This eggless cookie dough is SO EASY to throw together. It only takes like 2 minutes to gather the ingredients and mix them up and then you’re ready to eat delicious, irresistible cookie dough (that is totally egg free and edible!)
I love this Easy Edible Cookie Dough Recipe for one
- Quick and Easy – This cookie dough can be made in just a couple of minutes, all in one bowl.
- Perfect Late Night Treat – Making up a a bowlful of this edible cookie dough for one is the perfect late night treat after a long day of work, or a long day with kids, or just because you’re craving it.
- The Real Deal – This delicious cookie dough tastes just like the cookie dough you remember eating straight from the bowl as a kid, but now its safe to eat so you can eat as much as you want.
- Customizable – Change up the mix ins to your cookie dough bowl for different flavors and textures, try peanut butter chips, sprinkles, chopped nuts, candy bar pieces, etc.

### GIVEN INFORMATION

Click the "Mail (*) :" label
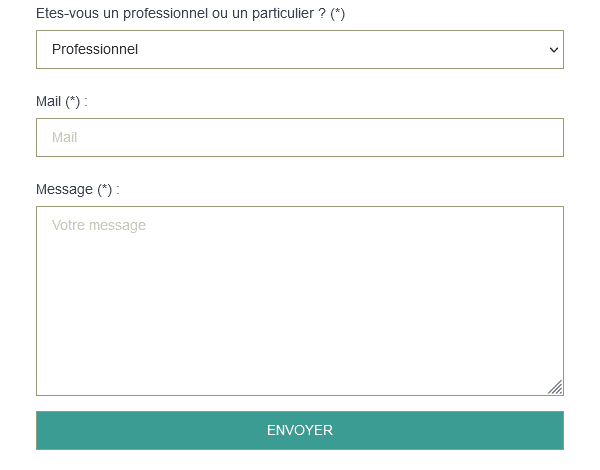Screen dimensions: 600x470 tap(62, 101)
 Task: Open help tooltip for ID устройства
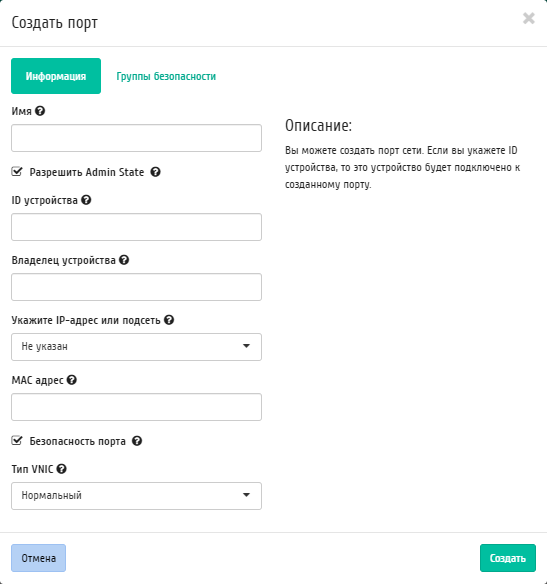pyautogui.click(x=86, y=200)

### EXERCISE REQUIREMENTS
Pick up the edible cookie dough passage after its last sentence and write the next part.

### RESPONSE BELOW
Eggless Cookie Dough ingredients
This is an overview of the ingredients needed to make edible chocolate chip cookie dough. Find the full recipe with the ingredient amounts below in the recipe card.
- UNSALTED butter (softened) – keeps the dough rich, held together and with that cookie dough flavor
- brown sugar and granulated sugar – these sweeten the cookie dough
- vanilla extract – adds a nice flavor
- whole milk – this replaces any eggs in the cookie dough, to add extra liquid. You can use your favorite dairy free milk as well.
- salt – adds a nice flavor to balance out the sweetness. If you are using salted butter SKIP the extra salt
- all purpose flour – heat treat your flour by zapping it in the microwave in 30 second increments (1 minute total), or cooking it in the oven to reduce any risks
- chocolate chips – I love using mini chocolate chips so they are more spread throughout the dough
How to make Edible Cookie Dough
- Cream together the butter and sugars. Add your butter, brown sugar, and sugar to a small bowl and mix them together for a couple minutes. Add in the vanilla extract and milk and stir until combined.
- Add in the dry ingredients. Add in the salt, and flour, and mix until you have a nice soft cookie dough. If the dough is too soft, or thin add a little more flour. If it’s too dry, add a dash more of milk.
- Add in the chocolate chips. Stir in the chocolate chips and enjoy the bowl right away, or stick it in the fridge for 10 minutes, then enjoy. You can also roll the dough into balls and eat those, or pop them in the fridge or freezer for whenever you need a bite of cookie dough.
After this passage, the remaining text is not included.